Calculating Bad Math’s Contribution to Wrongful Conviction

This is my second stab at responding to an opinion piece (here) in the New York Times written by Leila Schneps, a mathematician and mystery writer, and her daughter Coralie Colmez, who have co-authored “Math on Trial: How Numbers Get Used and Abused in the Courtroom.” (I deleted yesterday’s post to give this more thought and expand on the issues raised in the op-ed piece.) I’ll first briefly address the authors’ troubling and rather contrived tie-in to the Italian High Court’s overturning of the acquittal of Amanda Knox. The NY Times piece otherwise makes a point worth stressing.

The op-ed writers suggest that, in the Knox case, the judge’s lack of understanding of the significance of confirming results by retesting may have prompted his refusal to have an important piece of DNA evidence retested. This example is offered as support of the opinion, “Justice Flunks Math.”

Phil Locke, a scientist and contributing editor on this blog, who has closely followed the Knox case, wrote a comprehensive article (here) on the DNA in question, which offers a more plausible reason for the judge’s decision. The real math in this matter indicates that the evidence falls far short of recognized thresholds for a reliable test sample.

According to Locke’s article, Professor Greg Hampikian of Boise State University, an international expert on DNA and Director of the Idaho Innocence Project, “advised Amanda’s legal team about the DNA issues.  The Italian court appointed two independent, Italian DNA experts to review the evidence, and their conclusion was that the DNA evidence presented at trial was not scientifically supportable, and consequently not valid.”

But getting past the Knox case reference, the opinion piece makes a point worth repeating. It cautions against the “overbearing impressiveness” of numbers in a courtroom. The quoted words are from Harvard law professor Laurence H. Tribe, who decades ago warned of the compelling nature of expert testimony on frequencies and probabilities in a courtroom.

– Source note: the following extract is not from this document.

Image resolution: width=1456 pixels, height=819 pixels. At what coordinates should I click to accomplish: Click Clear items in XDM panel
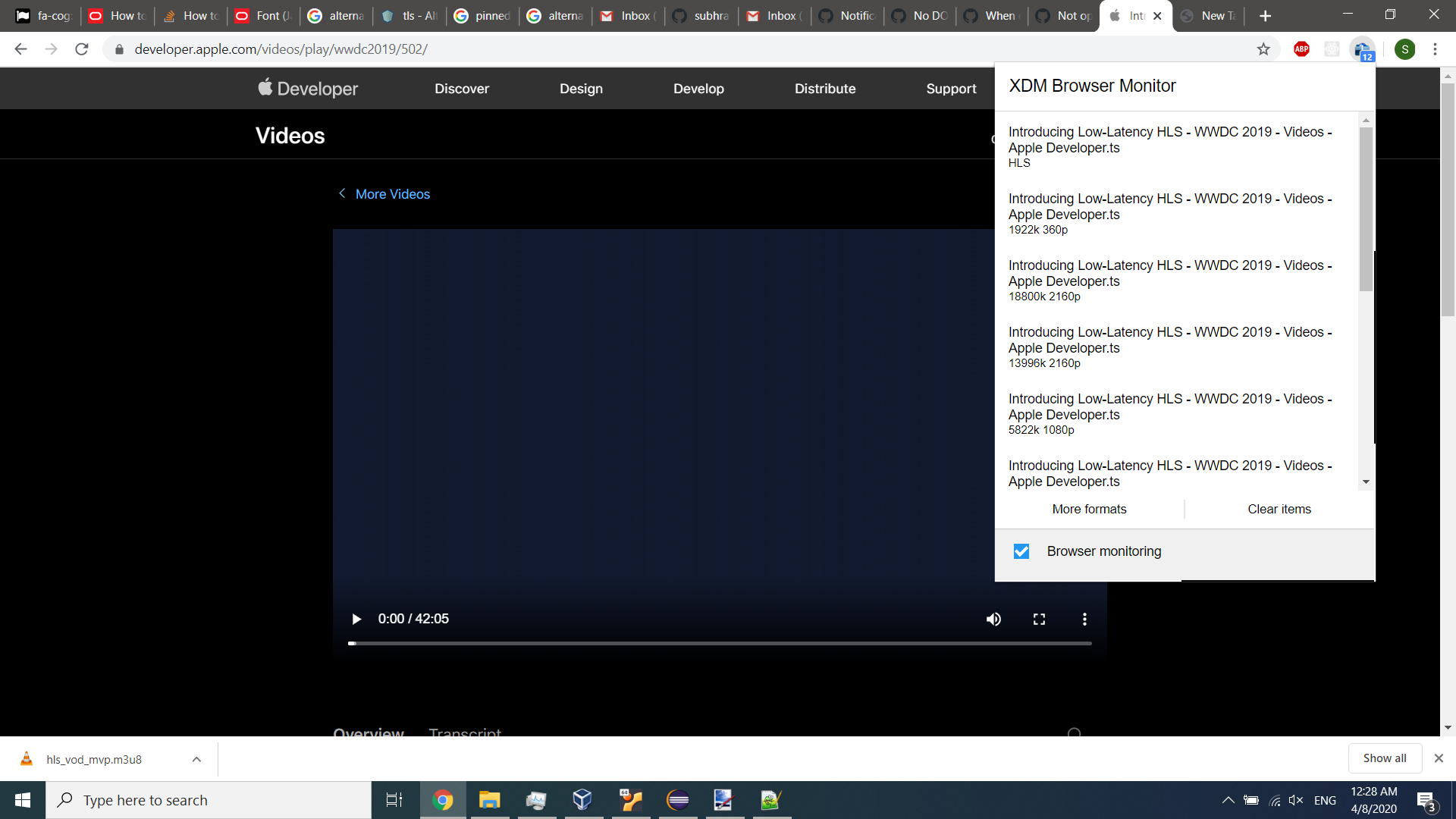click(1279, 509)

Anyone who has followed wrongful convictions knows that flawed forensics—unreliable expert forensic testimony based upon unreliable science—has been a major contributor to DNA-proven wrongful convictions. But the important point made in the New York Times opinion is that unsubstantiated frequencies often delivered in mathematical probabilities by forensic experts make bad science overwhelmingly compelling.

An example provided is that of Sally Clark, a young lawyer who lost two of her children—their deaths initially attributed to crib death—and was wrongfully convicted of murdering them after a forensic expert testified that the likelihood of this happening was “one in 73 million.” The writers note that double crib deaths in a family actually occur more frequently. While Clark’s conviction was eventually overturned, the tragedy of the deaths and the wrongful conviction presumably contributed to her death by alcoholic poisoning just four years later.

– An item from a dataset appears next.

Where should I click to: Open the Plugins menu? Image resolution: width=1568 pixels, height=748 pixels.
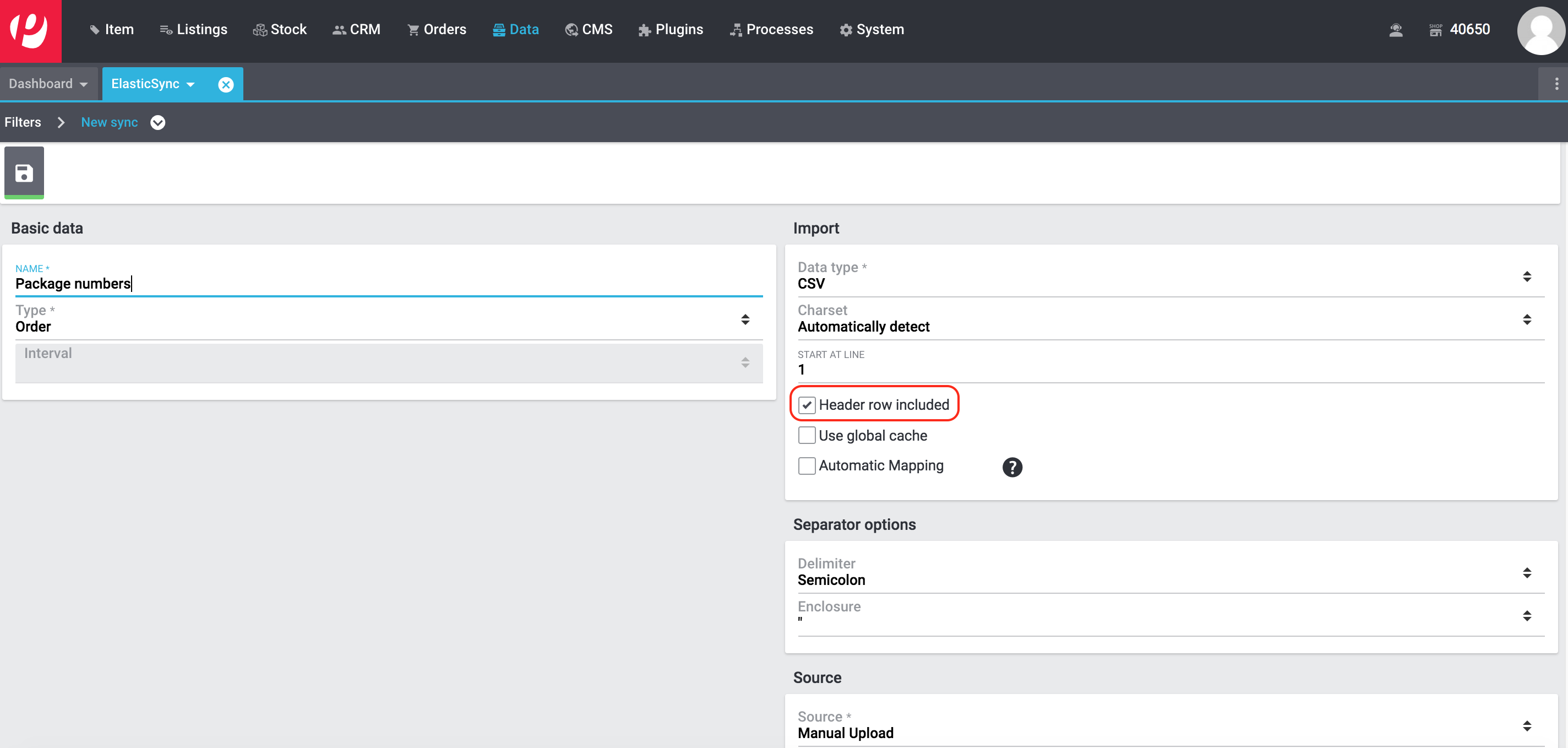coord(670,30)
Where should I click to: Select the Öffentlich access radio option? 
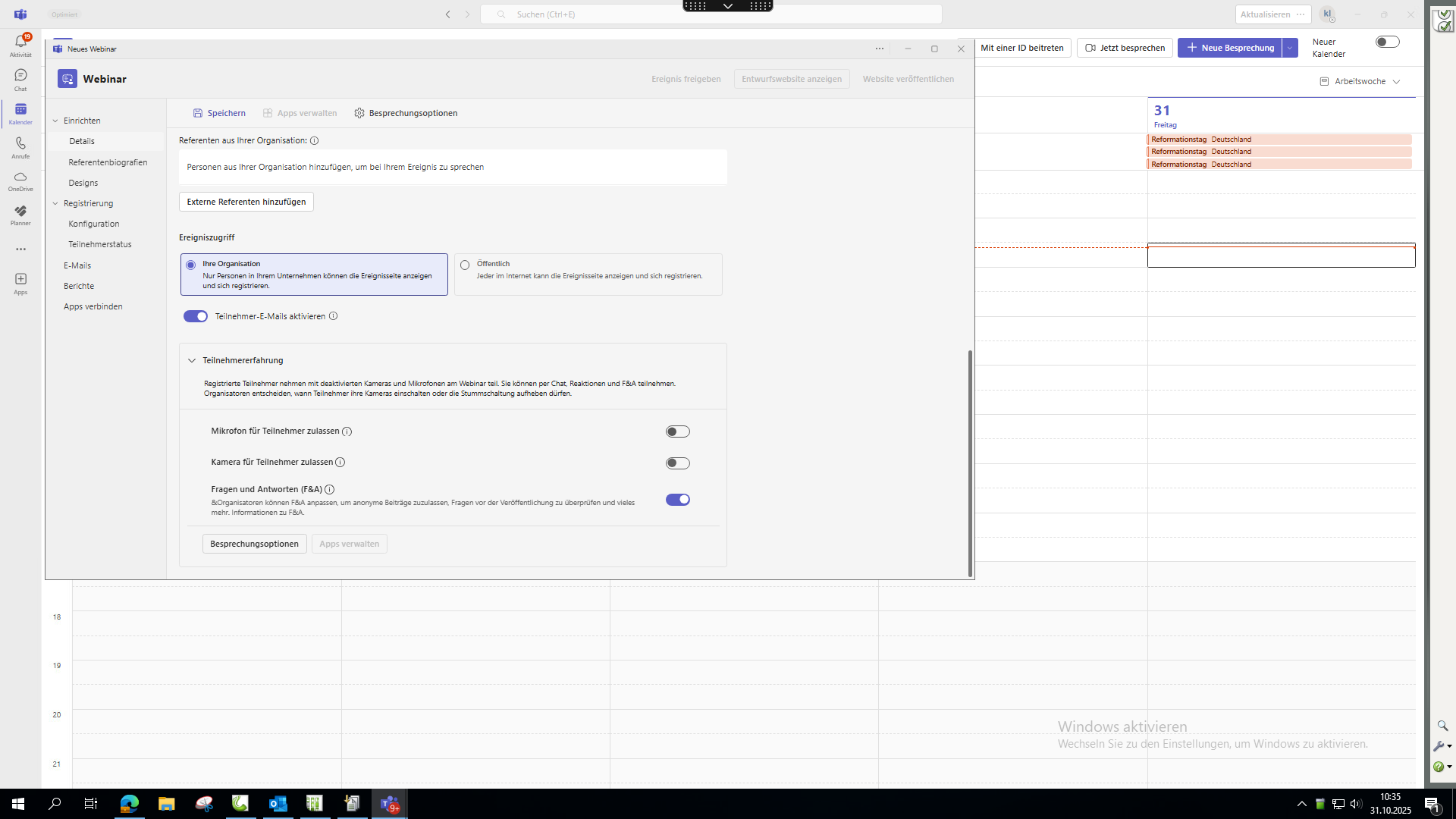coord(465,265)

In our book “False Justice,” we imply that Michael Green probably would have been convicted of a 1988 rape in Cleveland on eyewitness misidentification alone. Green, a black former dishwasher at the hotel where the rape occurred, roughly matched the description of the perpetrator, and the victim identified him in a flawed photo lineup procedure. While the positive identification by the frail young white woman, who was dying of cancer, probably would have been enough to send Green to prison, her misidentification was bolstered by bad science made particularly compelling by unfounded math.

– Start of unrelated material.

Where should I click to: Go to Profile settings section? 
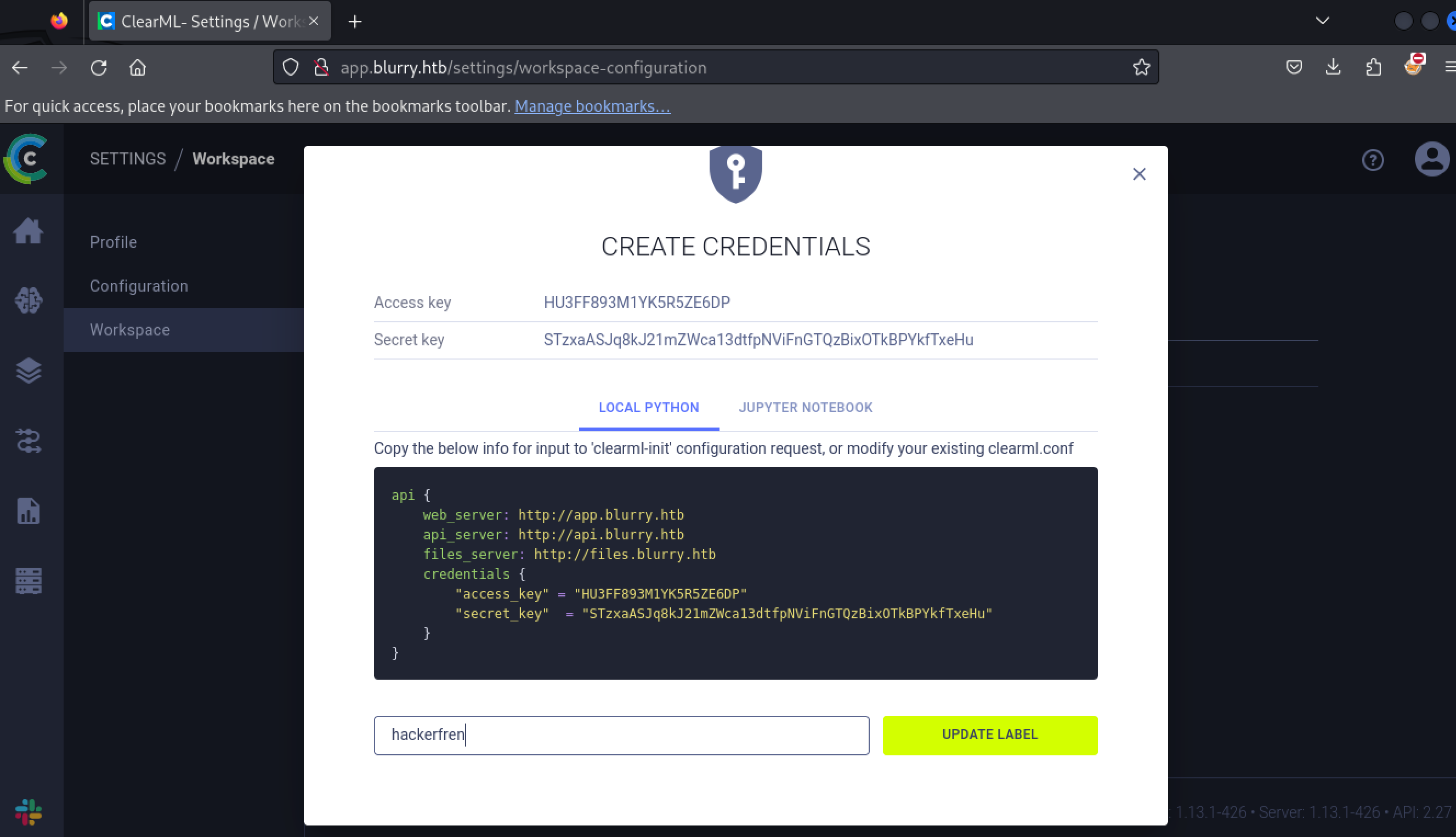114,242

A forensic expert said that a hair found on the washcloth the rapist used to clean himself after the crime was a head hair “consistent with” Michael Green’s. When challenged by the prosecutor to estimate the likelihood of two hairs matching like this but coming from two different persons, the expert said that he recalled a study that would put that likelihood at about 1 in 40,000.

With that testimony, the jury must have felt extremely confident in their guilty verdict. But after Green served 13 years in prison, DNA proved that the incriminating hair was not a head hair; it was a pubic hair. And it did not belong to Michael Green; it belonged to Rodney Rhines, who voluntarily came forth and confessed belatedly to the crime. Subsequent DNA testing of the hair confirmed his confession.

The opinion piece provides other tragic examples of math gone awry in the courtroom. Unfortunately, most lawyers, judges, and jurors are not well schooled in the forensic sciences. The testimony of an expert is therefore often very convincing and significant. Moreover, in the vast majority of DNA cases in which faulty forensic testimony contributed to wrongful conviction, perhaps due to limited resources, defense attorneys did not present experts who might have given opposing or different forensic testimony.

Just as we’ve learned that the level of confidence an eyewitness has in an identification has little relationship to whether or not the identification is correct, we must guard against allowing unsubstantiated math to bolster confidence in bad science. At the risk of wrongful conviction, the criminal justice system must take all possible steps to remove bogus math from the courtroom and seek to make clear the true meaning of frequencies and probabilities to jurors—who are generally unschooled in science or statistics—even when the math and science are founded on sound quantitative methods.